Jaw Pain

Jaw pain can often be caused by problems with the TMJ or (temporomandibular joint). The TMJ is a hinge joint that joins your jaw bone to the bones of your skull. The joint sits just in front of your ear and allows you to move your jaw up and down, and side to side, these movements are involved in talking, chewing and yawning.

Problems with the TMJ can be characterised by:

  • Pain in the jaw, face, ear, or neck typically when you chew, speak or try to open your mouth wide.
  • Jaws that ‘locks’ either open or closed.
  • Grating or popping sounds when opening and closing your mouth.
  • Feeling as though the upper and lower teeth are not fitting together properly.
  • Toothaches, headaches, dizziness, earaches, tinnitus and neck pain may also be associated with a problem in the TMJ.

In combination with management from your dentist, physiotherapy can provide relief from these symptoms. Often jaw pain or TMJ problems result from myofascial trigger points in the muscles surrounding the jaw. Trigger points develop when muscles are overloaded. This can result from misalignment of the jaw or issues such as grinding your teeth, eating crunchy food or even just from chewing gum.

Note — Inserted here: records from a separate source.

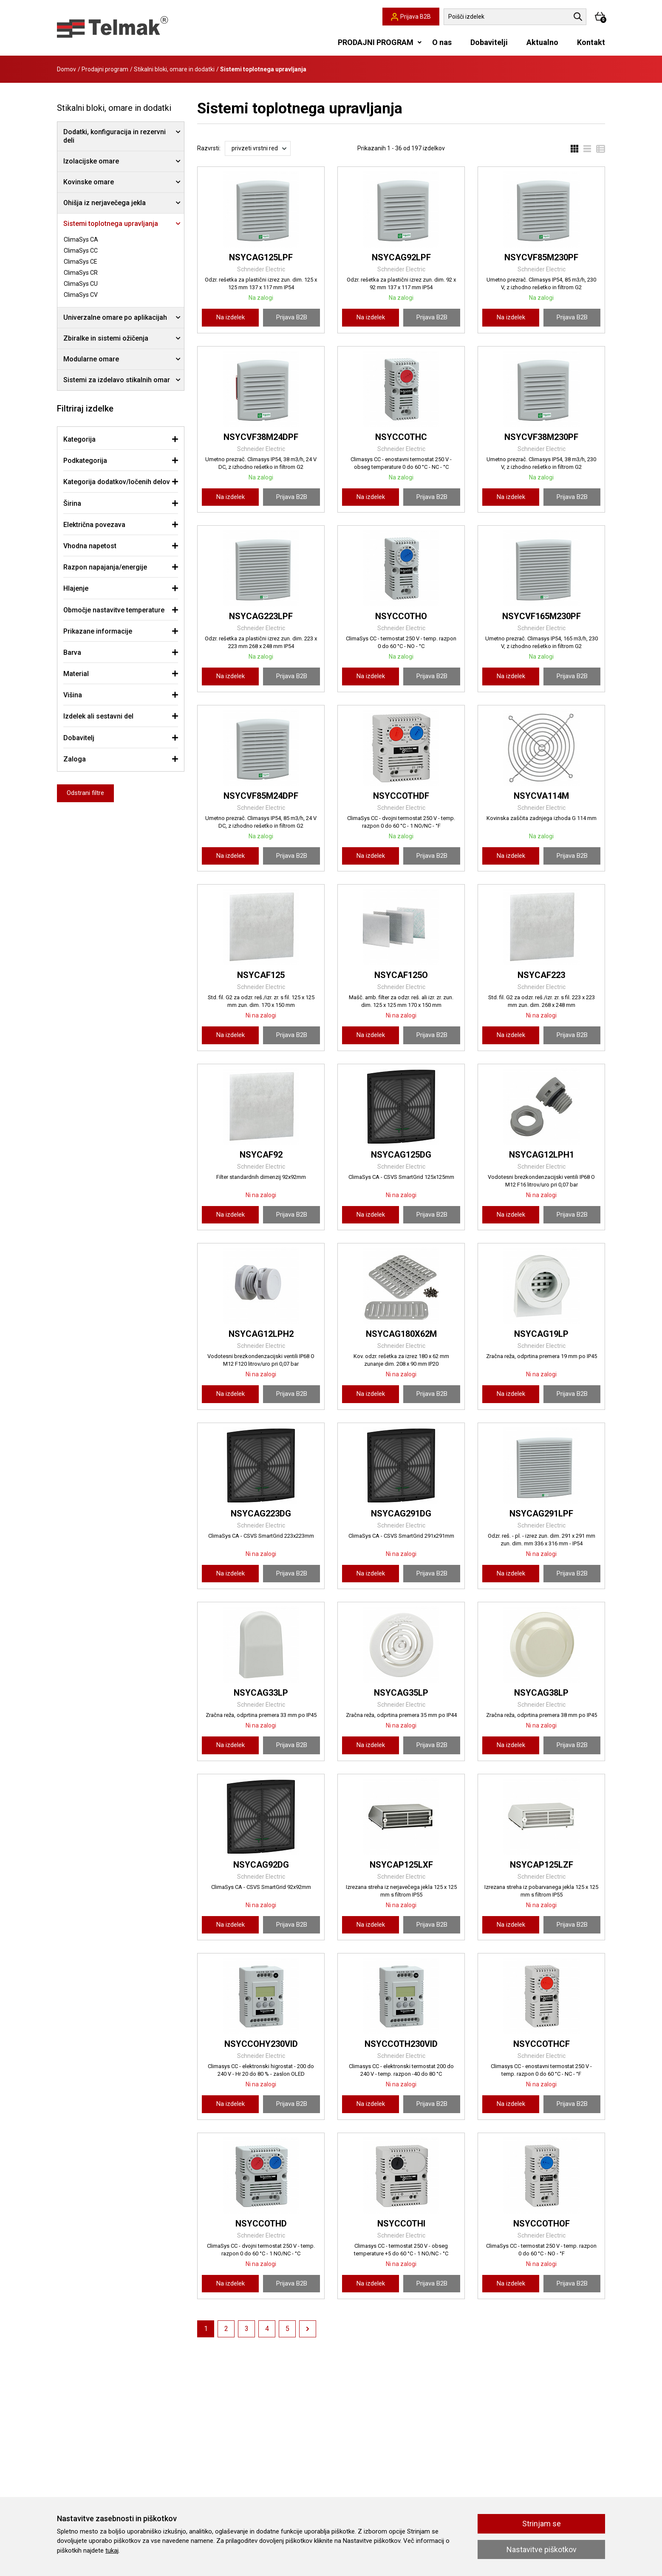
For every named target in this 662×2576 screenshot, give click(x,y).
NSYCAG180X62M (401, 1334)
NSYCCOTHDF (401, 796)
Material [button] (76, 674)
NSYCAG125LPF (261, 257)
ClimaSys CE (80, 261)
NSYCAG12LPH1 (541, 1155)
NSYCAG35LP (401, 1693)
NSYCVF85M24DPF (260, 796)
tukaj (112, 2550)
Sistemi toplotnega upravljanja (110, 224)
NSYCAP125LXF (401, 1865)
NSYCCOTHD (261, 2223)
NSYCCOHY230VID (261, 2044)
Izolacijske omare (91, 161)
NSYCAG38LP (541, 1693)
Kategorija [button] (79, 439)
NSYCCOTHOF (541, 2223)
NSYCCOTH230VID (401, 2044)
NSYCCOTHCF (541, 2044)
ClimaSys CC (81, 250)
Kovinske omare (88, 182)
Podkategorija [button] (85, 461)
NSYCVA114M (541, 796)
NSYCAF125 (261, 975)
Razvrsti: (209, 148)
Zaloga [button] (74, 759)
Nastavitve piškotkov (541, 2549)
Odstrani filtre (85, 793)
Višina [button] (72, 695)
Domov (66, 69)
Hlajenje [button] (75, 588)
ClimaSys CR (81, 272)
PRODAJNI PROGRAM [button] (375, 42)
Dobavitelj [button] (78, 738)
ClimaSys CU (81, 283)
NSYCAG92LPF (401, 257)
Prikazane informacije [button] (97, 631)
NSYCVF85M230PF (541, 257)
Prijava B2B (291, 317)
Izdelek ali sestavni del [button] (98, 716)
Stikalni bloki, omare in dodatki (174, 69)
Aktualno (542, 42)
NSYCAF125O (401, 975)
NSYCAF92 (261, 1155)
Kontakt (591, 42)
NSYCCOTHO (401, 616)
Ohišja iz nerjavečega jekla (104, 203)
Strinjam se (541, 2523)
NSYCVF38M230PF (541, 437)
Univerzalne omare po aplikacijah (115, 317)
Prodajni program (105, 69)
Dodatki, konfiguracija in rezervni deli (114, 136)
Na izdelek (230, 317)
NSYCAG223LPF (261, 616)
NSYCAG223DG (261, 1513)
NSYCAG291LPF (541, 1513)
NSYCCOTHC (401, 437)
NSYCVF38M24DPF (260, 437)
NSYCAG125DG (401, 1155)
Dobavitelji (489, 42)
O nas (442, 42)
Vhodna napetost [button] (89, 546)
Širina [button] (72, 503)
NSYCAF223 (541, 975)
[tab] (120, 439)
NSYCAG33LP (261, 1693)
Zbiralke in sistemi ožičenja (105, 338)
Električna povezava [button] (94, 525)
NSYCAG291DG (401, 1513)
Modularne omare (91, 359)
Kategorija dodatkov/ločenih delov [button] (116, 482)
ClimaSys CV (81, 294)
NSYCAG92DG (261, 1865)
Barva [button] (72, 652)
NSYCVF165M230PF (541, 616)
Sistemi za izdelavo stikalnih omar (116, 380)
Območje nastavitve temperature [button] (113, 610)
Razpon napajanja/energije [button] (105, 567)
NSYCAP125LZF (541, 1865)
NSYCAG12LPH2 (261, 1334)
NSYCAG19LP (541, 1334)
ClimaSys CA (81, 239)
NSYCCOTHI (401, 2223)
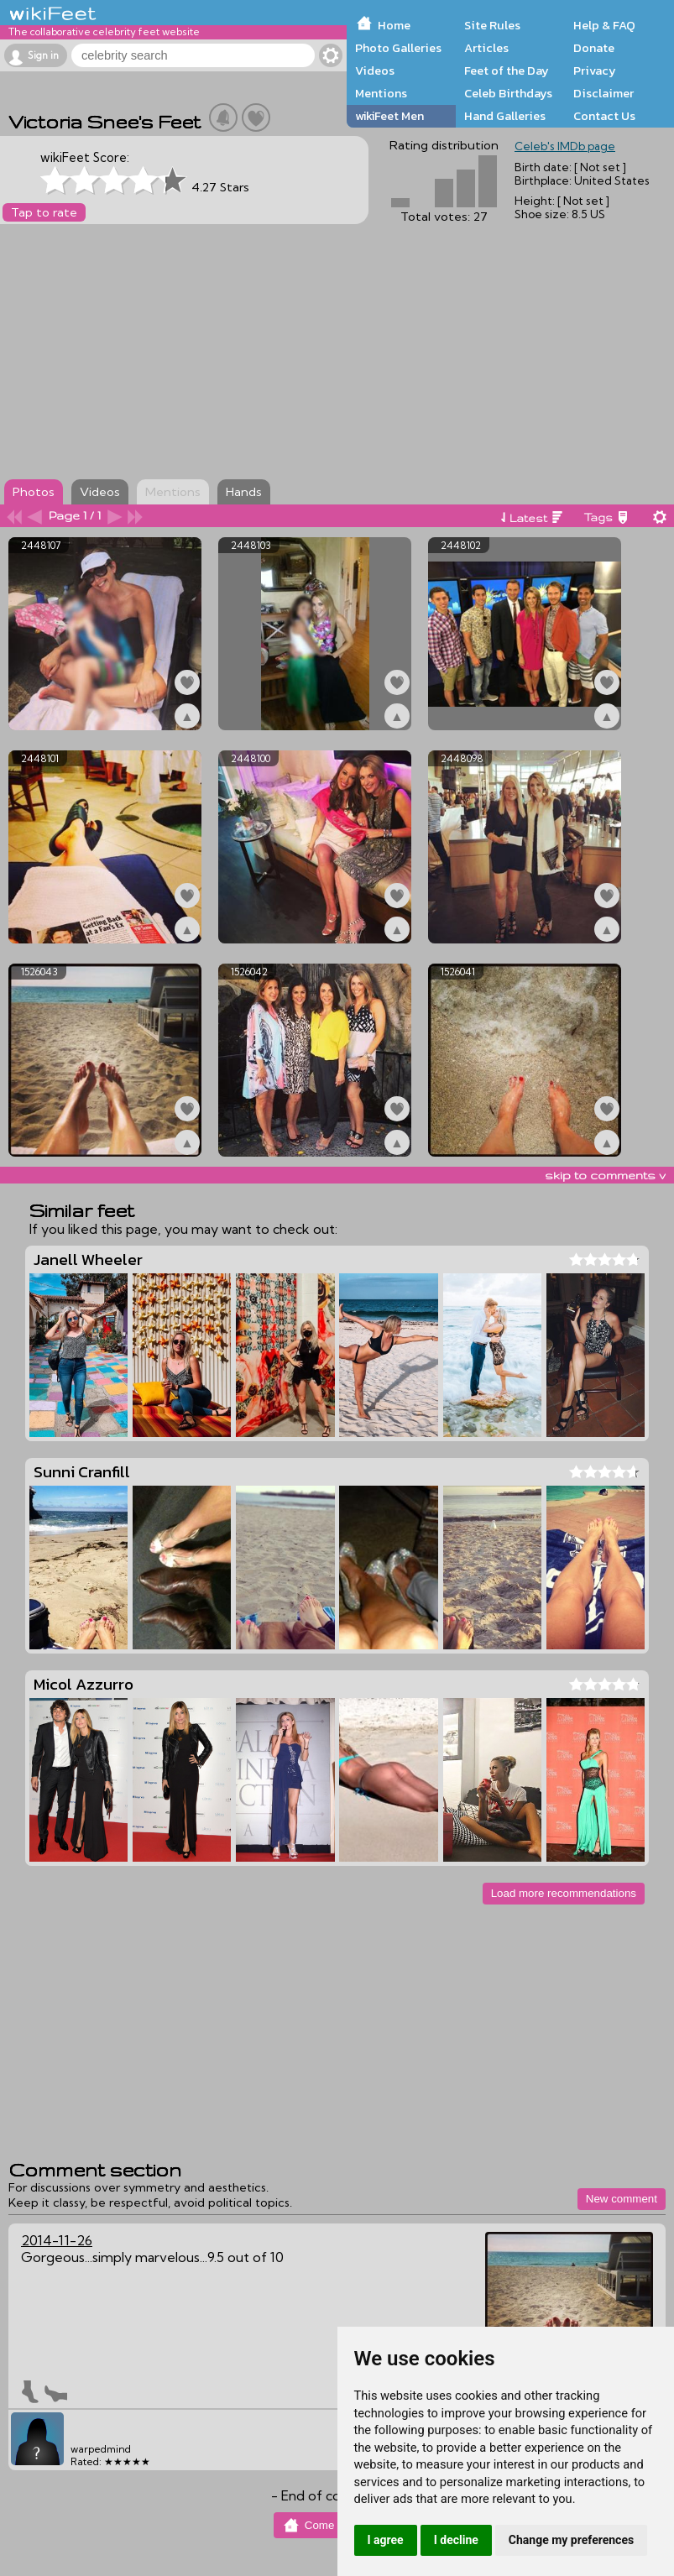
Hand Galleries (505, 116)
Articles (486, 48)
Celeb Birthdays (508, 93)
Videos (374, 70)
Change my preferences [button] (571, 2540)
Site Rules (492, 25)
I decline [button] (456, 2540)
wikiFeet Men (389, 116)
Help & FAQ (604, 25)
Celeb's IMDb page (565, 146)
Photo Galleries (398, 48)
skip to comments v (605, 1175)
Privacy (594, 70)
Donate (593, 48)
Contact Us (604, 116)
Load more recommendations (563, 1893)
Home (394, 25)
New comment (621, 2198)
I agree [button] (386, 2540)
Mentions (381, 93)
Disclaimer (603, 93)
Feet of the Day (506, 70)
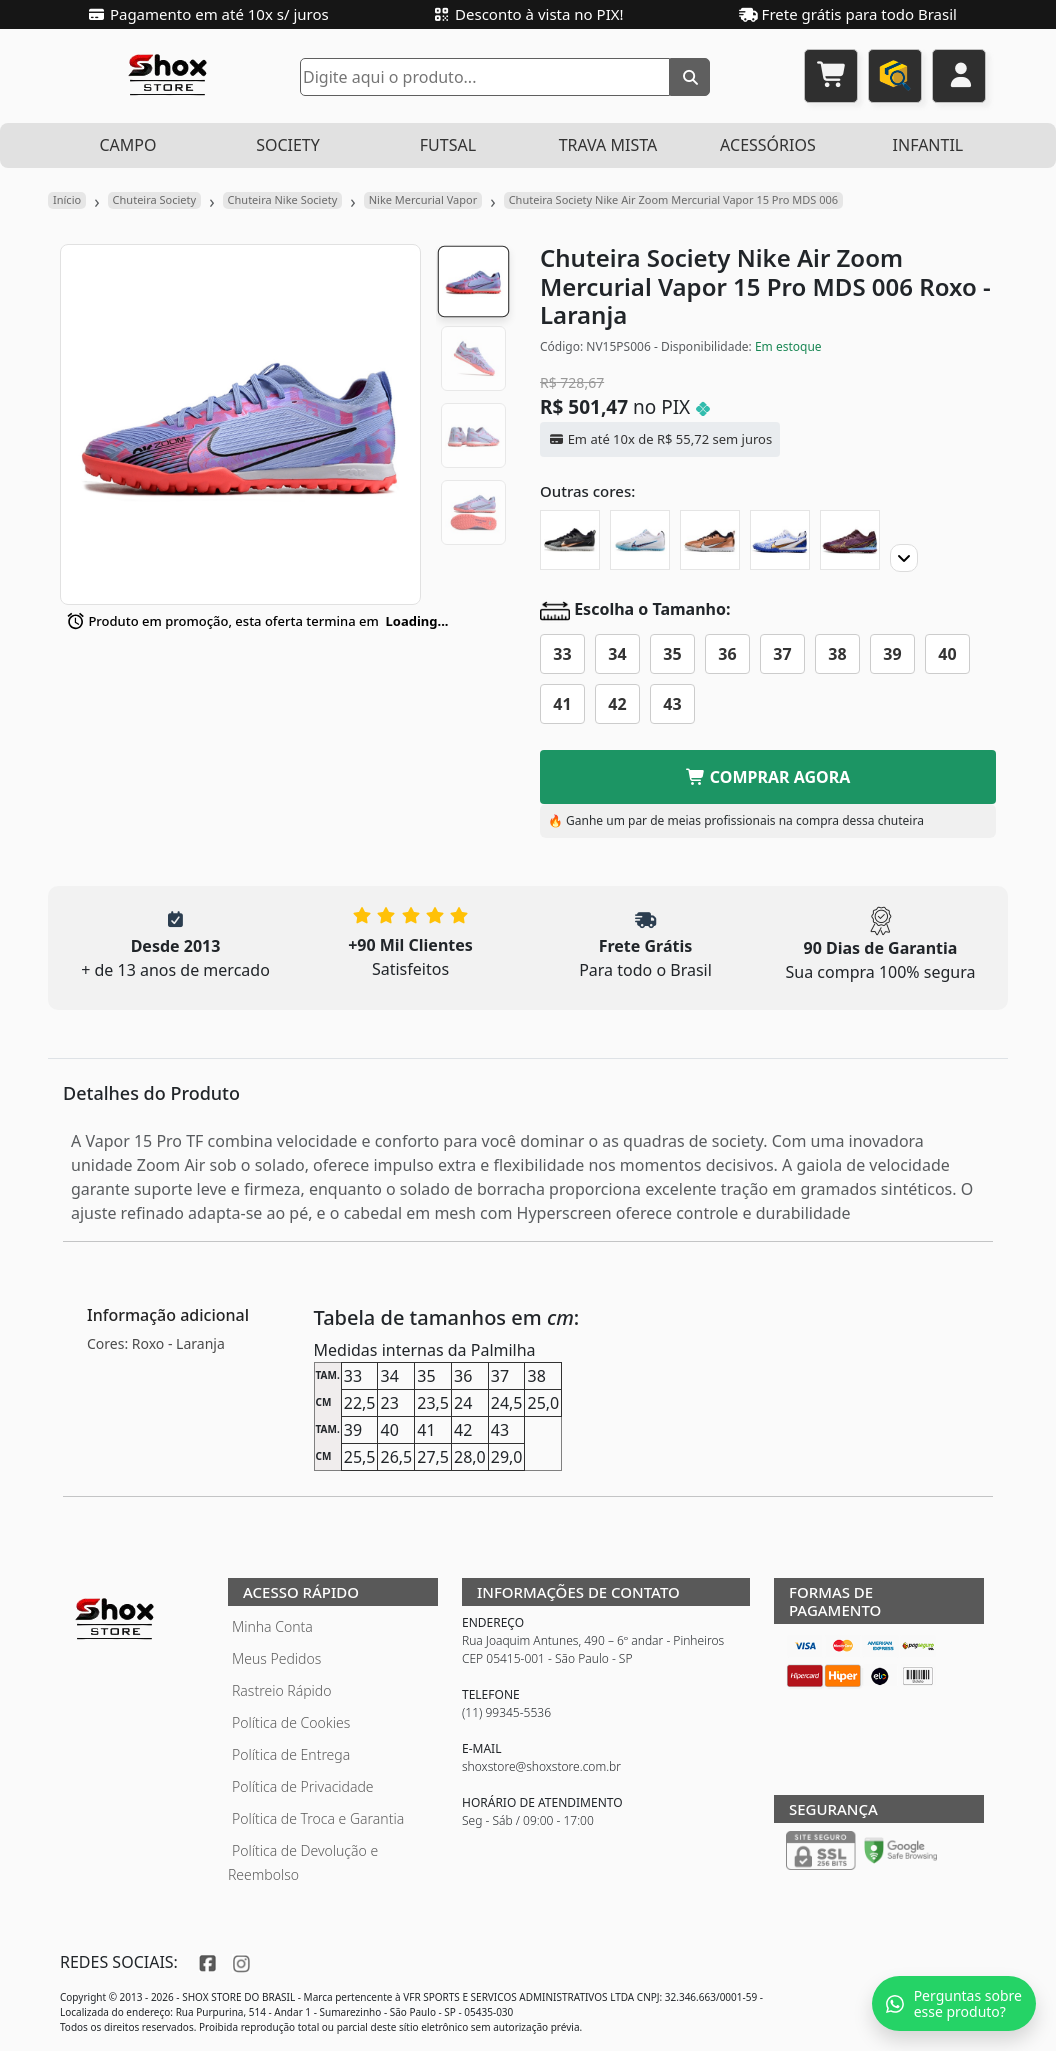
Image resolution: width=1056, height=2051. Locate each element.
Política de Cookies (291, 1722)
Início (67, 199)
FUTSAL (448, 145)
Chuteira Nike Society (283, 199)
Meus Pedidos (276, 1658)
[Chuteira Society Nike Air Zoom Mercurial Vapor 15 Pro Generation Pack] (710, 540)
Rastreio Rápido (281, 1690)
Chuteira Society (155, 199)
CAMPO (127, 145)
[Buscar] (690, 77)
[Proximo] (904, 558)
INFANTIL (928, 145)
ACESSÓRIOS (768, 145)
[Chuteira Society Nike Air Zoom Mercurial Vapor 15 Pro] (570, 540)
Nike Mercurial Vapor (423, 199)
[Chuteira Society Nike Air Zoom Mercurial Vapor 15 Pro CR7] (780, 540)
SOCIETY (288, 145)
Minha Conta (272, 1626)
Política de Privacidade (303, 1786)
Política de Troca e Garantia (318, 1818)
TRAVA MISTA (608, 145)
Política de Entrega (291, 1754)
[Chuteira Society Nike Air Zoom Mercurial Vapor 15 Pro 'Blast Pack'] (640, 540)
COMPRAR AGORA (768, 777)
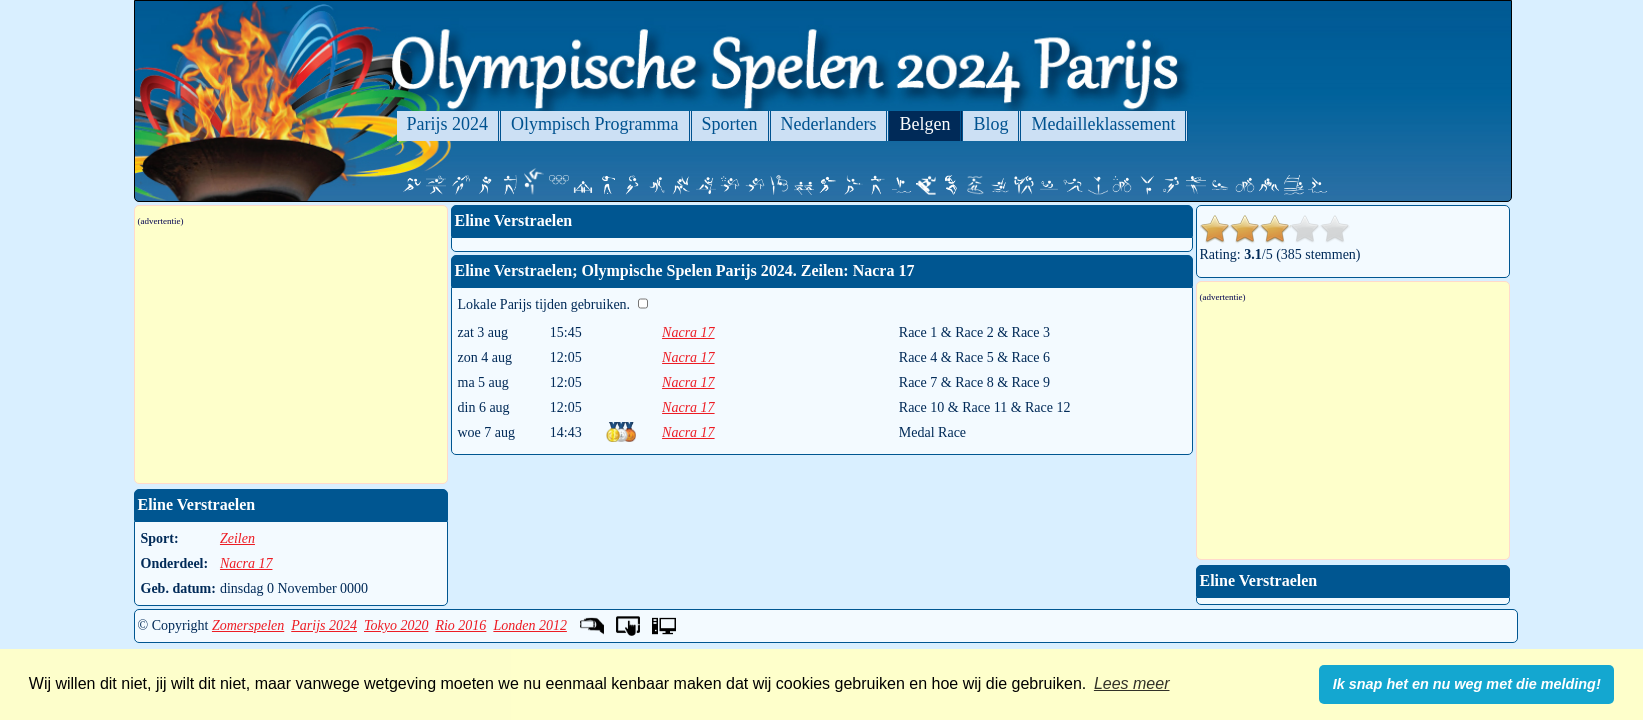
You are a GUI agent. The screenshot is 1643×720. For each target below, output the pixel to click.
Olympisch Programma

In other cases trigger points and jaw pain can result from a trauma such as a car accident, direct blow to the face or a fall. Your physiotherapist will assess your condition by taking a detailed history of your problem carrying out a full assessment. If the muscles are found to be contributing to your pain then there are a number of techniques your physiotherapist may use including dry needling. Dry needling of the relevant muscles such as trapezius, masseter and temporalis may be suggested. This has been shown to be an effective treatment for jaw pain. Other contributing factors such as stiffness in the jaw or neck joints and issues with posture and motor control will also be assessed and treated as appropriate. In some cases referral to your dentist may be necessary to get the best results.